BEGIN Records shown
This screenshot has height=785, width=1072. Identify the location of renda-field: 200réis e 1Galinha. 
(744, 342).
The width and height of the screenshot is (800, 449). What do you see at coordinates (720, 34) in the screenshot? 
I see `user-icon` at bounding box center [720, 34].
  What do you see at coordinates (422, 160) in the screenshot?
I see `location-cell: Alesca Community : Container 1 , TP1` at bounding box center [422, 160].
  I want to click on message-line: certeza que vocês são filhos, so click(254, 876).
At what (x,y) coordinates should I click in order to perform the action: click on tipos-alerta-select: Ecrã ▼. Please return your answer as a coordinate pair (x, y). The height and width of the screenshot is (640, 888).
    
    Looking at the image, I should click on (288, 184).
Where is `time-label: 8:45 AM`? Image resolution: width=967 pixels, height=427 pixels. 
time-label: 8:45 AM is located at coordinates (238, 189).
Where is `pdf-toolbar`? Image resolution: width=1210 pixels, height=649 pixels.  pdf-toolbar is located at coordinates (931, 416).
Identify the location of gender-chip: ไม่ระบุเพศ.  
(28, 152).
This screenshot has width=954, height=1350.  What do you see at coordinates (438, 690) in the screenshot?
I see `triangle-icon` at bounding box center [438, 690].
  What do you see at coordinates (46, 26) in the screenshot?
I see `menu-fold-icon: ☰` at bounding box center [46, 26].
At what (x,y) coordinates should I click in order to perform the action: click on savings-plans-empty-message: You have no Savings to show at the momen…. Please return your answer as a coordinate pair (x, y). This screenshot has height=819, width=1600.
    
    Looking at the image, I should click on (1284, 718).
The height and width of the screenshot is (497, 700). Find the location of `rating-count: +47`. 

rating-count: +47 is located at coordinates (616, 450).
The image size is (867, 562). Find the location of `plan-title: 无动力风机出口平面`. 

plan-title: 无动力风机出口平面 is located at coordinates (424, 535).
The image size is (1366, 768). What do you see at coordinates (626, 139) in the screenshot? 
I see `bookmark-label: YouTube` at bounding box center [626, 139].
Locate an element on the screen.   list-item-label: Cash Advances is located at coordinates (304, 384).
END Records shown
Can you express every line of the data above as a JSON list of strings, one string per line, leaving out the blank lines?

> **Result for this task**:
[
  "This screenshot has height=785, width=1072. Identify the location of renda-field: 200réis e 1Galinha. ",
  "(744, 342).",
  "The width and height of the screenshot is (800, 449). What do you see at coordinates (720, 34) in the screenshot? ",
  "I see `user-icon` at bounding box center [720, 34].",
  "  What do you see at coordinates (422, 160) in the screenshot?",
  "I see `location-cell: Alesca Community : Container 1 , TP1` at bounding box center [422, 160].",
  "  I want to click on message-line: certeza que vocês são filhos, so click(254, 876).",
  "At what (x,y) coordinates should I click in order to perform the action: click on tipos-alerta-select: Ecrã ▼. Please return your answer as a coordinate pair (x, y). The height and width of the screenshot is (640, 888).",
  "    Looking at the image, I should click on (288, 184).",
  "Where is `time-label: 8:45 AM`? Image resolution: width=967 pixels, height=427 pixels. ",
  "time-label: 8:45 AM is located at coordinates (238, 189).",
  "Where is `pdf-toolbar`? Image resolution: width=1210 pixels, height=649 pixels.  pdf-toolbar is located at coordinates (931, 416).",
  "Identify the location of gender-chip: ไม่ระบุเพศ.  ",
  "(28, 152).",
  "This screenshot has width=954, height=1350.  What do you see at coordinates (438, 690) in the screenshot?",
  "I see `triangle-icon` at bounding box center [438, 690].",
  "  What do you see at coordinates (46, 26) in the screenshot?",
  "I see `menu-fold-icon: ☰` at bounding box center [46, 26].",
  "At what (x,y) coordinates should I click in order to perform the action: click on savings-plans-empty-message: You have no Savings to show at the momen…. Please return your answer as a coordinate pair (x, y). This screenshot has height=819, width=1600.",
  "    Looking at the image, I should click on (1284, 718).",
  "The height and width of the screenshot is (497, 700). Find the location of `rating-count: +47`. ",
  "rating-count: +47 is located at coordinates (616, 450).",
  "The image size is (867, 562). Find the location of `plan-title: 无动力风机出口平面`. ",
  "plan-title: 无动力风机出口平面 is located at coordinates (424, 535).",
  "The image size is (1366, 768). What do you see at coordinates (626, 139) in the screenshot? ",
  "I see `bookmark-label: YouTube` at bounding box center [626, 139].",
  "Locate an element on the screen.   list-item-label: Cash Advances is located at coordinates (304, 384)."
]